About this exercise: Once you find the line containing "[Lịch trình du" in the data below, copy it and each following line exactly, up to and including the line containing "0902 107 107 (39, 2480)", and nothing else.

Data records:
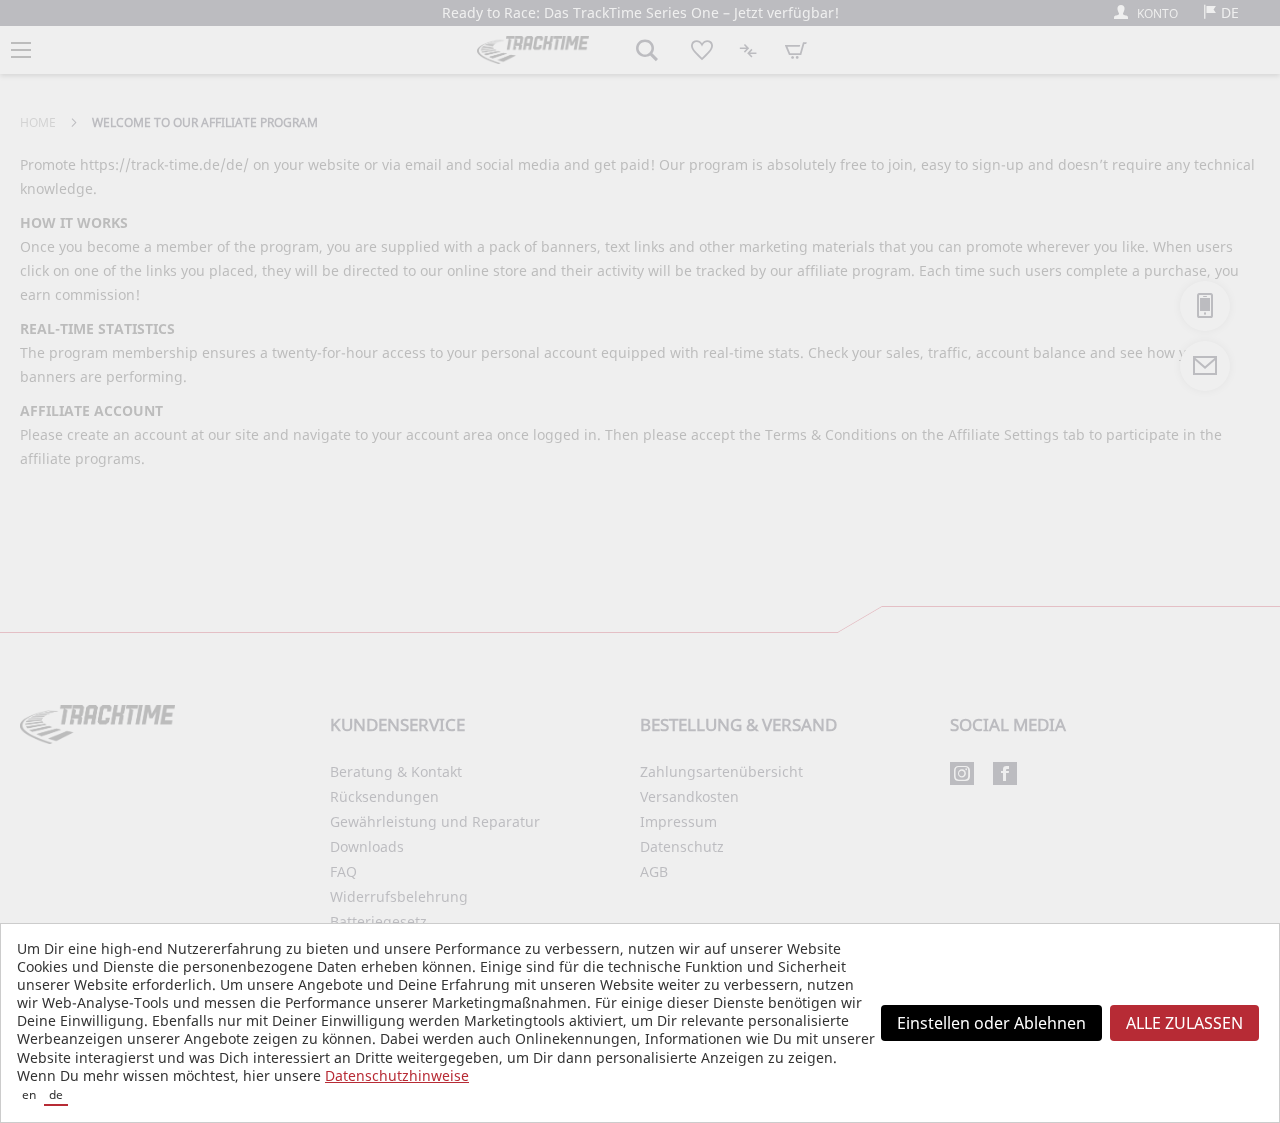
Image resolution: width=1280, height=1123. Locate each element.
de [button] (56, 1094)
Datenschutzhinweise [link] (397, 1075)
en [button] (29, 1094)
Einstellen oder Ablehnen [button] (991, 1023)
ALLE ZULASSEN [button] (1184, 1023)
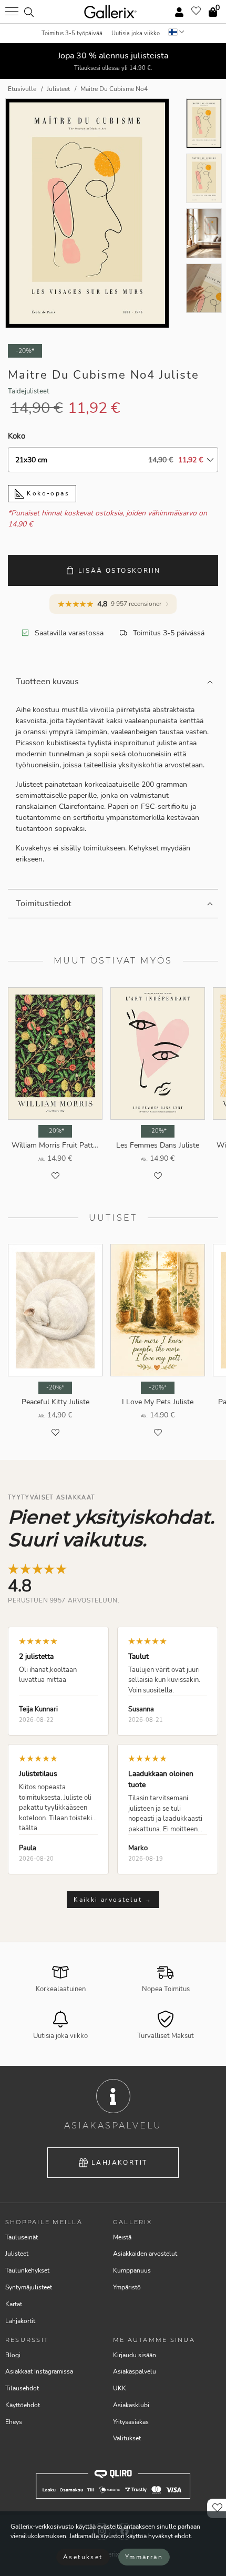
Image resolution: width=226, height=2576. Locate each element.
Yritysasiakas (131, 2422)
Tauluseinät (21, 2237)
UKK (119, 2388)
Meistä (122, 2237)
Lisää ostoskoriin (119, 570)
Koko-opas (46, 493)
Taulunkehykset (27, 2270)
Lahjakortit (119, 2162)
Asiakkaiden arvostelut (145, 2253)
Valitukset (127, 2438)
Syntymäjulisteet (28, 2287)
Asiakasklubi (131, 2405)
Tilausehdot (22, 2388)
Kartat (13, 2304)
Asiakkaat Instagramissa (39, 2371)
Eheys (13, 2422)
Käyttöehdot (22, 2405)
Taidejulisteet (28, 391)
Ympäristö (127, 2287)
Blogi (12, 2355)
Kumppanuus (132, 2270)
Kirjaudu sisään (134, 2355)
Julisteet (16, 2253)
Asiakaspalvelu (134, 2371)
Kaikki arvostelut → (113, 1899)
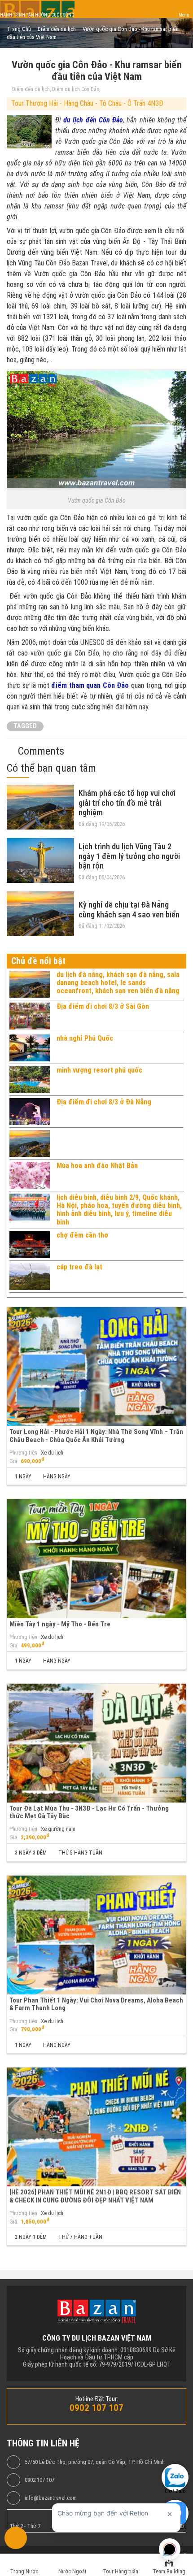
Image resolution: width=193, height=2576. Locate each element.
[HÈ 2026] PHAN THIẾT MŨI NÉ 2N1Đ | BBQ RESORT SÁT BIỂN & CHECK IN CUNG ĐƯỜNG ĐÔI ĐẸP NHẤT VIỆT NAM (95, 2196)
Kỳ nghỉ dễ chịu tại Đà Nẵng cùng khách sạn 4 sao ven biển (129, 909)
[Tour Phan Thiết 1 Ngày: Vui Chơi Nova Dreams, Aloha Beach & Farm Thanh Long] (96, 1935)
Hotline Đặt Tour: (96, 2398)
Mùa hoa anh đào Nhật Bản (97, 1165)
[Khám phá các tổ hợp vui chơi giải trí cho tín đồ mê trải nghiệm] (40, 807)
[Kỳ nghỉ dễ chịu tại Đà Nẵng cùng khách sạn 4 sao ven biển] (40, 913)
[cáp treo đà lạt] (29, 1276)
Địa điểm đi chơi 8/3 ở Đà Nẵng (104, 1102)
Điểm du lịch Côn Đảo (75, 89)
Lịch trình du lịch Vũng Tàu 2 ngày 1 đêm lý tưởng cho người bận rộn (129, 856)
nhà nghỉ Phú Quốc (85, 1038)
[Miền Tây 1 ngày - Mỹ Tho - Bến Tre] (96, 1558)
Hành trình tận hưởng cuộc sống (37, 15)
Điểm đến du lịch (31, 89)
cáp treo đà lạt (79, 1267)
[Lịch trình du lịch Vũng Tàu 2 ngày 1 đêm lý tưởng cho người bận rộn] (40, 860)
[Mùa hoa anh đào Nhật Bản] (29, 1175)
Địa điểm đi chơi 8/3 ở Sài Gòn (103, 1006)
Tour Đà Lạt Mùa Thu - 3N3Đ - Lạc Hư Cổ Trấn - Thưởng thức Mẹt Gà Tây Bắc (89, 1812)
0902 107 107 (39, 2480)
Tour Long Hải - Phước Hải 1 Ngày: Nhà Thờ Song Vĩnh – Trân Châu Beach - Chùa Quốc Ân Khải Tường (96, 1435)
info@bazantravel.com (51, 2498)
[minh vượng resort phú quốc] (29, 1079)
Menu (184, 15)
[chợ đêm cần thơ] (29, 1244)
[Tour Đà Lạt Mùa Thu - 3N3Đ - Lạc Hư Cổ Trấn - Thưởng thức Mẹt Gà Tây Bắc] (96, 1743)
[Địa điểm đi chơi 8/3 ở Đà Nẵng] (29, 1111)
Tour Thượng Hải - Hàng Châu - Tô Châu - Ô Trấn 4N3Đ (87, 103)
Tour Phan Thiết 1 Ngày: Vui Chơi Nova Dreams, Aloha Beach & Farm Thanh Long (96, 2004)
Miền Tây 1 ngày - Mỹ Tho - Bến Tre (59, 1624)
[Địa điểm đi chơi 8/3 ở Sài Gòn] (29, 1016)
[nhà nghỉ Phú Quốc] (29, 1047)
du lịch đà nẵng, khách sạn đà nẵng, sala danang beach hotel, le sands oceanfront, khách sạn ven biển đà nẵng (118, 982)
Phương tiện (23, 1453)
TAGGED (25, 726)
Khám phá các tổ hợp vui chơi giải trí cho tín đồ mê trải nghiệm (127, 802)
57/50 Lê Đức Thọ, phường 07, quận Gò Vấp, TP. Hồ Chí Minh (95, 2462)
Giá (13, 1461)
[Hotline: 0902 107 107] (15, 2538)
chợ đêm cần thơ (82, 1235)
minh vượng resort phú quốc (99, 1070)
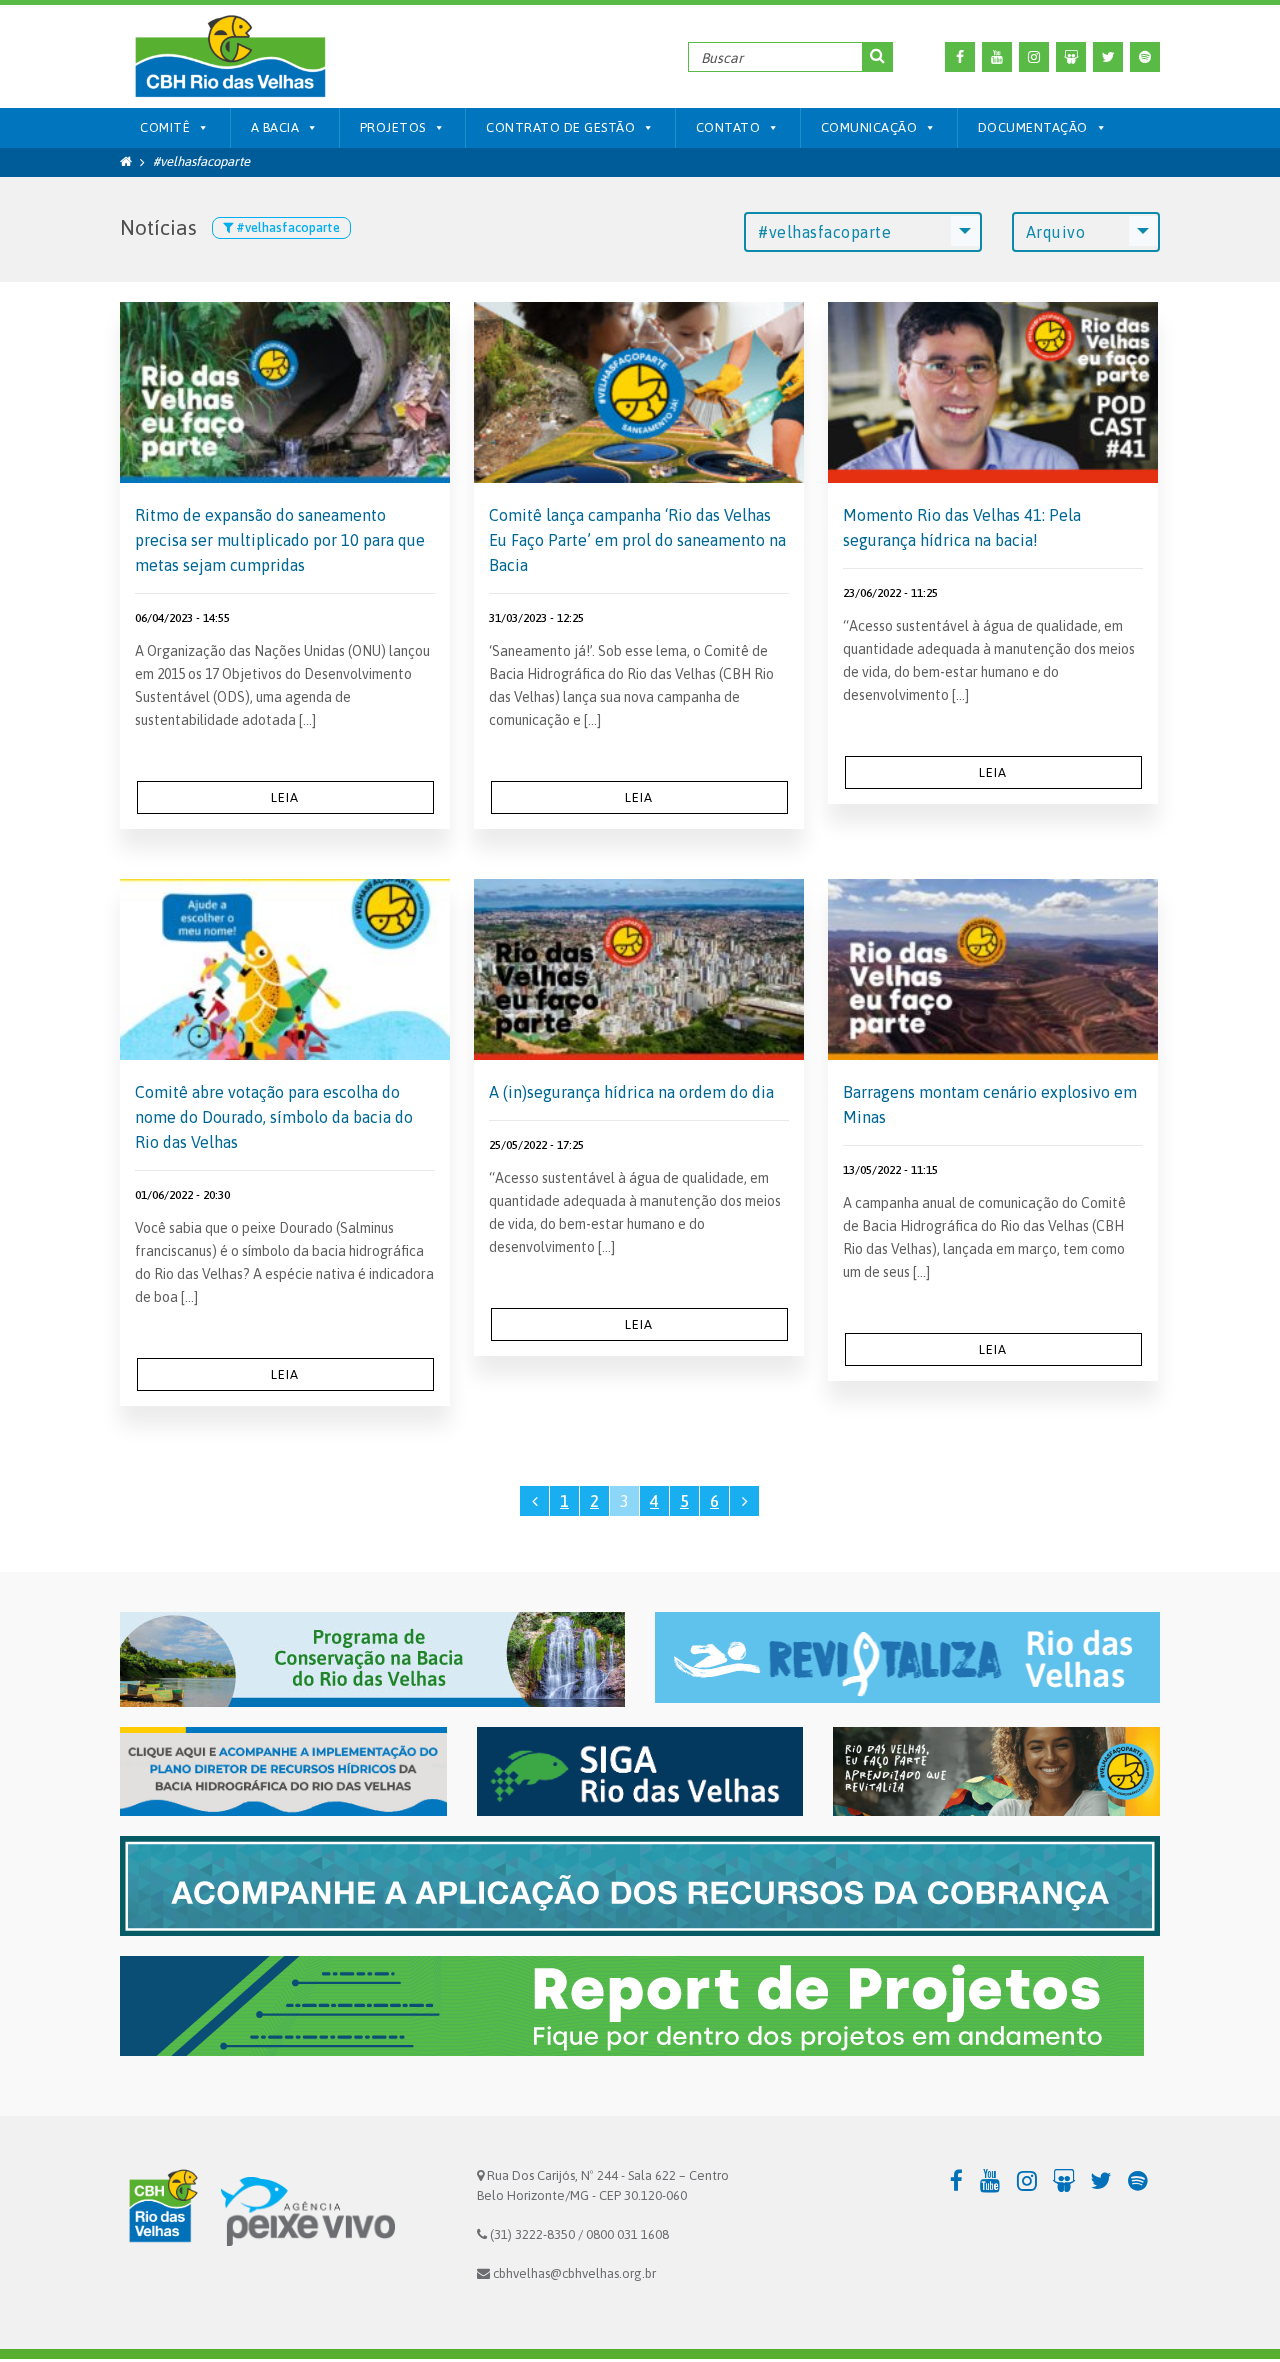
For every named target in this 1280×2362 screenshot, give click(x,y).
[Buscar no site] (878, 57)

Your response:
[Lịch trình du lịch Vũng Tàu 2 ngày 1 đêm lý tưởng cho người bận rộn] (40, 860)
[Mùa hoa anh đào Nhật Bản] (29, 1175)
Địa điểm đi chơi 8/3 ở Sài Gòn (103, 1006)
Tour Đà Lạt Mùa Thu - 3N3Đ - Lạc Hư Cổ Trấn - Thưởng thức Mẹt Gà Tây Bắc (89, 1812)
0902 107 107 (39, 2480)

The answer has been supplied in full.